* **GOAL OF THE EXERCISE**: Go through the records below line by line, counting those that contain the word "this"; answer with the count only.

[[ DATA SHOWN, beginning ]]

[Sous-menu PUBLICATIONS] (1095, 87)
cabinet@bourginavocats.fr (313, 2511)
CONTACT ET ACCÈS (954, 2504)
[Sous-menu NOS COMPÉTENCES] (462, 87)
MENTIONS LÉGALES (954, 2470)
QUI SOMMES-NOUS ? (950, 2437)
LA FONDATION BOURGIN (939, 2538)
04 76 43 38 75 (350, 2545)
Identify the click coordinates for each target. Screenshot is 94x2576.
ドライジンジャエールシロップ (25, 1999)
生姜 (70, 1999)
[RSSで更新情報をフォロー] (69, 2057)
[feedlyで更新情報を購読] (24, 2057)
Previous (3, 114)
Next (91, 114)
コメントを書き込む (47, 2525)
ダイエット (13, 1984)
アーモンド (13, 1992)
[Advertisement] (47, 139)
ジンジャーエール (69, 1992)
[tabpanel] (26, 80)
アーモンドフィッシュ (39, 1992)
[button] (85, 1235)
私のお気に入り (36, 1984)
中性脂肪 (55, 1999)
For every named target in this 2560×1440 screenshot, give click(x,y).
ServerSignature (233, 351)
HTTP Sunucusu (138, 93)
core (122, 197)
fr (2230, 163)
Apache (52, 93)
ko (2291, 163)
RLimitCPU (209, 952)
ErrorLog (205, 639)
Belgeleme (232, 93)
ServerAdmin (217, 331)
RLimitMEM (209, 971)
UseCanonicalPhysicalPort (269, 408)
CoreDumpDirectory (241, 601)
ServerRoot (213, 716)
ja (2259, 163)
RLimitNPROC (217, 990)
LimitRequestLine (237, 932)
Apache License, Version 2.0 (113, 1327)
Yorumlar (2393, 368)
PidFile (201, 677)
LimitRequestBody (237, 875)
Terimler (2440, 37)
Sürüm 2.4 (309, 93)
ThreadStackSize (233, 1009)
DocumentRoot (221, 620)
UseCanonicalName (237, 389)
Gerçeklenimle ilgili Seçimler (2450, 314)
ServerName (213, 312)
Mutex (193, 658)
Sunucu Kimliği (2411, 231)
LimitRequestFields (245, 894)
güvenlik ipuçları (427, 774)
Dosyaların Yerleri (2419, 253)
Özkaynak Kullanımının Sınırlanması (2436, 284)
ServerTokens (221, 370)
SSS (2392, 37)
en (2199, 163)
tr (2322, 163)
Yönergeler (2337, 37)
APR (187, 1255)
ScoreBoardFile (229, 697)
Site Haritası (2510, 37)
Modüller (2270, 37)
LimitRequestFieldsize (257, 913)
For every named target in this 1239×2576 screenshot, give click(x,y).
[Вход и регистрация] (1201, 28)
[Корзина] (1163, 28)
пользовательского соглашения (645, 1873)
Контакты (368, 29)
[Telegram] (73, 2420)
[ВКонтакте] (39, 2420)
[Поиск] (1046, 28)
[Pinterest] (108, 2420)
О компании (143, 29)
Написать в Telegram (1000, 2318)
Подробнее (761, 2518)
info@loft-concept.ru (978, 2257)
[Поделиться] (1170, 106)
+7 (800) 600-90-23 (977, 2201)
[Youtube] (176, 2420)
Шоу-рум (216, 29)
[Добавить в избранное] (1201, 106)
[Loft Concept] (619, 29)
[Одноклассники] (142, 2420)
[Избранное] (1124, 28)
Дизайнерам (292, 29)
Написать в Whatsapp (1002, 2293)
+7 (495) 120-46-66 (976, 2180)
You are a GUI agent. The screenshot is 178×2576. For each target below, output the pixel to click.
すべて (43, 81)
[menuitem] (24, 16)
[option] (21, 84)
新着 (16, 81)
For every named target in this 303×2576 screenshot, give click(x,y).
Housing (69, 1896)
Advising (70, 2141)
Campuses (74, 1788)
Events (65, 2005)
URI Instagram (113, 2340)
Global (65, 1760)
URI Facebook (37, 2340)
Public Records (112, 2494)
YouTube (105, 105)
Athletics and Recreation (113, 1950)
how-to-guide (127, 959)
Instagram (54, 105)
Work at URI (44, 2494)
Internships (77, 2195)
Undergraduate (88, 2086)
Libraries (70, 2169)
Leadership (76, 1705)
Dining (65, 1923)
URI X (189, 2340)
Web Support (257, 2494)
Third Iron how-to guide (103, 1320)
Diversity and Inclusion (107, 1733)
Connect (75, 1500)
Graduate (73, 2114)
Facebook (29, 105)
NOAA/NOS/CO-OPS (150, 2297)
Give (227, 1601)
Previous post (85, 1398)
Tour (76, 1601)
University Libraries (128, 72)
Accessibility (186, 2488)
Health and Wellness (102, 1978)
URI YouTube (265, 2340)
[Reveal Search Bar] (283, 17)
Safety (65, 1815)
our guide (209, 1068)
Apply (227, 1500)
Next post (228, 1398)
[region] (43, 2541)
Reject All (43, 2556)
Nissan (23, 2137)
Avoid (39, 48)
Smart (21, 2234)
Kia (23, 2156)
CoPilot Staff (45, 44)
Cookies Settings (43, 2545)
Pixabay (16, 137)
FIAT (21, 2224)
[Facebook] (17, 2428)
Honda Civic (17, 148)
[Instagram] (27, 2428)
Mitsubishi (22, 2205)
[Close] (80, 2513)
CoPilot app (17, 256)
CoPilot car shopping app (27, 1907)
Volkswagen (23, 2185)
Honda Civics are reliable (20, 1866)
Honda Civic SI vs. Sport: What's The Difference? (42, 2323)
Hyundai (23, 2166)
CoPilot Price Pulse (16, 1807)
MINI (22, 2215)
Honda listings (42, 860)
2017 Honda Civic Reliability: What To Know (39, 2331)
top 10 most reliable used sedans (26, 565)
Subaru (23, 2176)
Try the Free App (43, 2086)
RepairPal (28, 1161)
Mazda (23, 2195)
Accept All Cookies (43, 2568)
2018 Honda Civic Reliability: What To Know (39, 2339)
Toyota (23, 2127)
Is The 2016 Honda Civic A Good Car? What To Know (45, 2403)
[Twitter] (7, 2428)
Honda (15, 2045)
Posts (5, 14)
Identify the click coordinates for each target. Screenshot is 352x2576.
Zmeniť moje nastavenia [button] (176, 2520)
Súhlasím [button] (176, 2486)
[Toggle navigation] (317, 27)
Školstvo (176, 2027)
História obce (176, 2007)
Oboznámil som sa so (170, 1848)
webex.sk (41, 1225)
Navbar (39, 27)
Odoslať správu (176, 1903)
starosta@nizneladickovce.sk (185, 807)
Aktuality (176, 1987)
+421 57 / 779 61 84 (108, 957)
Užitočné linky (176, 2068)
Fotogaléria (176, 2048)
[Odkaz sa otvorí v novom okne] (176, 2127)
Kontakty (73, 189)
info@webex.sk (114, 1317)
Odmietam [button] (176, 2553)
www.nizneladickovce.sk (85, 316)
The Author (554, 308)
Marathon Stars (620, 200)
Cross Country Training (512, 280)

[[ DATA SHOWN, end ]]

* **RESPONSE TO THE TASK**: 3